By Julian Benbow Globe Staff
Sixty-one years is a long time to wait, but patience had never been one of Frank Spaziani’s issues.
He spent eight years at the University of Virginia under George Welsh, an unfathomable lifespan at a time when college coaches have the life expectancy of an insect.
Every so often, reporters would wonder about Spaziani and the coaches on Welsh’s staff.
“It’s kind of a philosophical thing,” Spaziani said. “Everybody has different ways they go about things, grow into stuff.’’
Reporters at Virginia would ask him, “Why are you guys still with George Welsh? Don’t you have any ambition?”
He could have taken it as an insult. It wasn’t like he didn’t have a good thing going with Welsh. They went to four bowl games at Virginia on top of the three they reached with Navy.

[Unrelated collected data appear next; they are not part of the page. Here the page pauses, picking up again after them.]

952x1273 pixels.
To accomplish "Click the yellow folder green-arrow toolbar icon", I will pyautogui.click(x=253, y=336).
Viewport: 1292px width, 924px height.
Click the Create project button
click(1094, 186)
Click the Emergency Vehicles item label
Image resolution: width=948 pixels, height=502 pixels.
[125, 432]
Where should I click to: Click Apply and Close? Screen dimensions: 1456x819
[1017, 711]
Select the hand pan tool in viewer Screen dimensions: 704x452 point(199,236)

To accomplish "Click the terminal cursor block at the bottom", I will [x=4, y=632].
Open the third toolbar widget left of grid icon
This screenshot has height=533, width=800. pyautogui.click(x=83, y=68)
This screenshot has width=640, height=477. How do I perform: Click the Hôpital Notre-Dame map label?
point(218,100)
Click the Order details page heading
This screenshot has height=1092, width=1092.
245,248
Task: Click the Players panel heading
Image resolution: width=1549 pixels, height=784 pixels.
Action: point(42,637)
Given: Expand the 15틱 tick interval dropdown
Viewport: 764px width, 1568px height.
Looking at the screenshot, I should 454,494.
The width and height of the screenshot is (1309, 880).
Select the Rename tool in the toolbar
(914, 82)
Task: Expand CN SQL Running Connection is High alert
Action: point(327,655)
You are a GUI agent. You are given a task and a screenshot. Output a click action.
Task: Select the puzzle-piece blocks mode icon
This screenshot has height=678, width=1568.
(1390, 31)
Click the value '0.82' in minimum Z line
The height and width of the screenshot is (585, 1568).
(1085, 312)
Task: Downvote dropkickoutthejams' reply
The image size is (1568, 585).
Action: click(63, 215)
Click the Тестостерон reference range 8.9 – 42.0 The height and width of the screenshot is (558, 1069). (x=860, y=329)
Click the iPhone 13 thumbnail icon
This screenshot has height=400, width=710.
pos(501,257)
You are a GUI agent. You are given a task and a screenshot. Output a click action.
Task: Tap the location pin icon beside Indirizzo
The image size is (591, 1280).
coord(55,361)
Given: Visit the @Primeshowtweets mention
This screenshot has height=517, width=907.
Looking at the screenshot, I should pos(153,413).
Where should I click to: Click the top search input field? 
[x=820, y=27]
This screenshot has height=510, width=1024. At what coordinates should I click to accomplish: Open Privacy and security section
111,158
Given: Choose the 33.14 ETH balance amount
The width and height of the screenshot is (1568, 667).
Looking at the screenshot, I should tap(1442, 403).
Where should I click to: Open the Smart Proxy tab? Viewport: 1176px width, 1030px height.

But the matter was more philosophical for Spaziani, “a Nietzsche thing,” he calls it. He could look around the country and point to schools, be it Penn State or Virginia Tech, where staffs had been together for decades.
“Staffs stay together, it’s a value thing,” he said. “Some of them had opportunities and balanced and weighed things out. The grass is always greener. If that’s what you want to do, and that’s what you need to fulfill yourself, then that’s how you have to think. But you can fulfill yourself other ways, too. That doesn’t mean anything more than that.
“What’s it worth to uproot your family? Where’s the balance to it? Are you willing to take that chance, not take it? Somebody will look at it and say you don’t have ambition. Somebody will say you have reckless ambition.”
Nothing about Spaziani has ever been reckless. He is loose and casual, but still measured with an even temperament. Above all else though, he was loyal.